Key Findings from Drug Holiday Analysis
The median age of patients entering a drug holiday was 8 years (range, 3-16). The majority were male (58%), with BRAF alterations including BRAF fusions (88%) – primarily KIAA 1549:BRAF fusions (73%) and other BRAF fusions (15%) – and BRAF V600E mutations (12%). The median number of prior lines of systemic therapy was 2 (range, 1-7), with 21% having received one prior line, 30% having received two, and 49% having received three or more.
One notable case involved a 15-year-old patient with a BRAF V600E–mutated mid-brain, dorsal pons tumor who received tovorafenib at 600 mg weekly for 24.6 months. This patient achieved a partial response (PR) with a 67.1% tumor shrinkage and a median TTR of 2.73 months. Clinically relevant treatment-related adverse effects (TRAEs) included grade 2 keratosis pilaris, hypophosphatemia, and hypokalemia, as well as grade 1 increased creatine phosphokinase (CPK) levels, hair color change, rash, anemia, and hypocalcemia. Upon rechallenge with tovorafenib at 600 mg weekly, the patient achieved stable disease, with retreatment ongoing for over a month at the data cutoff and no reported TRAEs.

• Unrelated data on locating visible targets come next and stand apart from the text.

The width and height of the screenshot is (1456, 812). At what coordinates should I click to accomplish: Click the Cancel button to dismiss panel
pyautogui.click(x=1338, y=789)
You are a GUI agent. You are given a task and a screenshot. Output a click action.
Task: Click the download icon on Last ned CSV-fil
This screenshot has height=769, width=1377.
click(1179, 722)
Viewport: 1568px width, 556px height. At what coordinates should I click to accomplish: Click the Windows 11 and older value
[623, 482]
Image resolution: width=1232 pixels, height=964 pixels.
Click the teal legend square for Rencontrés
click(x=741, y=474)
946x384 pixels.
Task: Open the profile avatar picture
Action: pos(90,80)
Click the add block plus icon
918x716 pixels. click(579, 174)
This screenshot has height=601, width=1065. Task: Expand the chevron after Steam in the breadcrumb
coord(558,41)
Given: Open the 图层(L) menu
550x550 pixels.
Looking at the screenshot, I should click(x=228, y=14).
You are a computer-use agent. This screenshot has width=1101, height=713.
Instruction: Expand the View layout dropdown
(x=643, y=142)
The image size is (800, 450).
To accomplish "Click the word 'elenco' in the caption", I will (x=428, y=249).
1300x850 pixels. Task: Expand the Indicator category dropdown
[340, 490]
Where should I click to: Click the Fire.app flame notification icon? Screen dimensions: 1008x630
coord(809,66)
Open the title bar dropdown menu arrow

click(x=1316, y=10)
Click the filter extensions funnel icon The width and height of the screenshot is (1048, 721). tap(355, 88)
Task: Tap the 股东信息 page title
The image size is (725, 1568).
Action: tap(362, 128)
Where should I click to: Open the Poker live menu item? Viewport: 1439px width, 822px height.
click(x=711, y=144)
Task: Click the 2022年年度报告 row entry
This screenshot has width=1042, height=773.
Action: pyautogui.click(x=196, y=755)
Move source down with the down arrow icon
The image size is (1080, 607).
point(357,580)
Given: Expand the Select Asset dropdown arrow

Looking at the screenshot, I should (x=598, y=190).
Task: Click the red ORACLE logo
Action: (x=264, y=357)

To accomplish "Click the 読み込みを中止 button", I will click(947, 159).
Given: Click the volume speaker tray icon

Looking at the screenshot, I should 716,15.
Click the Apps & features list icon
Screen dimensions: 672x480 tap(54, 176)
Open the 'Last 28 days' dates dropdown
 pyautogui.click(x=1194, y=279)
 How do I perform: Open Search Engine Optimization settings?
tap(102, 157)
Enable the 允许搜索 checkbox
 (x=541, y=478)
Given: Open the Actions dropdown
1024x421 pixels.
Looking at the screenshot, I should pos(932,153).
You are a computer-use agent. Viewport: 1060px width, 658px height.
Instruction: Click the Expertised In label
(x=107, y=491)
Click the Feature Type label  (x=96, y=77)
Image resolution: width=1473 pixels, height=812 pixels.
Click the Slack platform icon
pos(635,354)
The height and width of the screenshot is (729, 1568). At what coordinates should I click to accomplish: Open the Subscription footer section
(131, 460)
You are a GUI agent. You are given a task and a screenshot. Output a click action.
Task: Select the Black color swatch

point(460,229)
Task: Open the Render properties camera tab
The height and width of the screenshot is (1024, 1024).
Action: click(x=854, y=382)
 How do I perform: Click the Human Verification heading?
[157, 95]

Another patient, a 6-year-old with BRAF fusion–positive optic pathway glioma, received tovorafenib at 400 mg weekly for 23.7 months, achieving a PR with a 55.0% tumor shrinkage and a median TTR of 2.76 months. TRAEs included grade 2 rash, increased CPK levels, and decreased growth velocity, along with grade 1 hair color change, dermatitis, facial and limb edema, hypocalcemia, hypophosphatemia, increased liver function test levels, alopecia, anemia, paronychia, and cheilitis. During the drug holiday, the patient experienced disease progression after 8.5 months, with a 28% increase in tumor size. Rechallenged with tovorafenib at 500 mg weekly, the patient showed a 1.1% decrease in tumor size at first assessment, with no clinical progression. Retreatment was ongoing for over 3 months at data cutoff, with no reported adverse events since retreatment began.